Mahawatta Dona, Malsha Ashani (University of Gothenburg, Sweden), Cabrero-Daniel, Beatriz (University of Gothenburg | Chalmers University of Technology), Yu, Yinan (Chalmers University of Technology), Berger, Christian (Chalmers | University of Gothenburg)

BetterCheck: Towards Safeguarding VLMs for Automotive Perception Systems

Scheduled for presentation during the Regular Session "S40c-Cooperative and Connected Autonomous Systems" (FR-LA-T40), Friday, November 21, 2025, 16:00−16:20, Cooleangata 4

2025 IEEE 28th International Conference on Intelligent Transportation Systems (ITSC), November 18-21, 2025, Gold Coast, Australia

This information is tentative and subject to change. Compiled on October 18, 2025

Keywords Cooperative Driving Systems and Vehicle Coordination in Multi-vehicle Scenarios, Cyber-Physical Systems for Real-time Traffic Monitoring and Control, Cooperative Vehicle-to-Vehicle Data Sharing for Safe and Efficient Traffic Flow

Abstract

Large language models (LLMs) are growingly extended to process multimodal data such as text and video simultaneously. Their remarkable performance in understanding what is shown in images is surpassing specialized neural networks (NNs) such as Yolo that is supporting only a well-formed but very limited vocabulary, ie., objects that they are able to detect. When being non-restricted, LLMs and in particular state-of-the-art vision language models (VLMs) show impressive performance to describe even complex traffic situations. This is making them potentially suitable components for automotive perception systems to support the understanding of complex traffic situations or edge case situation. However, LLMs and VLMs are prone to hallucination, which mean to either potentially not seeing traffic agents such as vulnerable road users who are present in a situation, or to seeing traffic agents who are not there in reality.

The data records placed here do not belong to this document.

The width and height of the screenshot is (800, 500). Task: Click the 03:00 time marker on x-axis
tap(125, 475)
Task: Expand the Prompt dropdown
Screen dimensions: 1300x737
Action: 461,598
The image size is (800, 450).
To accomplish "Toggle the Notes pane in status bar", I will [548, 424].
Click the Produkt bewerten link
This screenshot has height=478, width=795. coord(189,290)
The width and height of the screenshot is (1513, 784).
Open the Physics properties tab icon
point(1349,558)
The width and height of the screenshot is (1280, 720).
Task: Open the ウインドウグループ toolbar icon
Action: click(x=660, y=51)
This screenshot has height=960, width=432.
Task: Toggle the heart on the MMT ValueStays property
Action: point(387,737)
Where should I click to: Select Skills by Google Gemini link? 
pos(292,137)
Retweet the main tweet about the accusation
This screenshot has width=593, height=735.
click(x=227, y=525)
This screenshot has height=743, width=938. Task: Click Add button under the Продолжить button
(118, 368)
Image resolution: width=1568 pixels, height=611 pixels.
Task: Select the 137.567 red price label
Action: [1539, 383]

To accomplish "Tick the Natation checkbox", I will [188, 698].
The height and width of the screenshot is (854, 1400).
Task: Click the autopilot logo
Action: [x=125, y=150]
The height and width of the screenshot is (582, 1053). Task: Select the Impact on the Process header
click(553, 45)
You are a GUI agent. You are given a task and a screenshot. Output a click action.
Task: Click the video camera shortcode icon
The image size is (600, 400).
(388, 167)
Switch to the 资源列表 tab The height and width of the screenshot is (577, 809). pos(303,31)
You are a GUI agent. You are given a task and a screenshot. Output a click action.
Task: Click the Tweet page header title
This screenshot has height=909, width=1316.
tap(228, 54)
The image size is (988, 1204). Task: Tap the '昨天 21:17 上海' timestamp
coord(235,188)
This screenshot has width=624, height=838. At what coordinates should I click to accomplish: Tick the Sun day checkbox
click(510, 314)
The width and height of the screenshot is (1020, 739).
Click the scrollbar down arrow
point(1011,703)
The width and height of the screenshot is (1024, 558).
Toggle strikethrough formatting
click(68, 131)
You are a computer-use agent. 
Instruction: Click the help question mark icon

While the latter is unwanted making an ADAS or autonomous driving systems (ADS) to unnecessarily slow down, the former could lead to disastrous decisions from an ADS. In our work, we are systematically assessing the performance of 3 state-of-the-art VLMs on a diverse subset of traffic situations sampled from the Waymo Open Dataset to support safety guardrails for capturing such hallucinations in VLM-supported perception systems. We observe that both, proprietary and open VLMs exhibit remarkable image understanding capabilities even paying thorough attention to fine details sometimes difficult to spot for us humans. However, they are also still prone to making up elements in their descriptions to date requiring hallucination detection strategies such as BetterCheck that we propose in our work.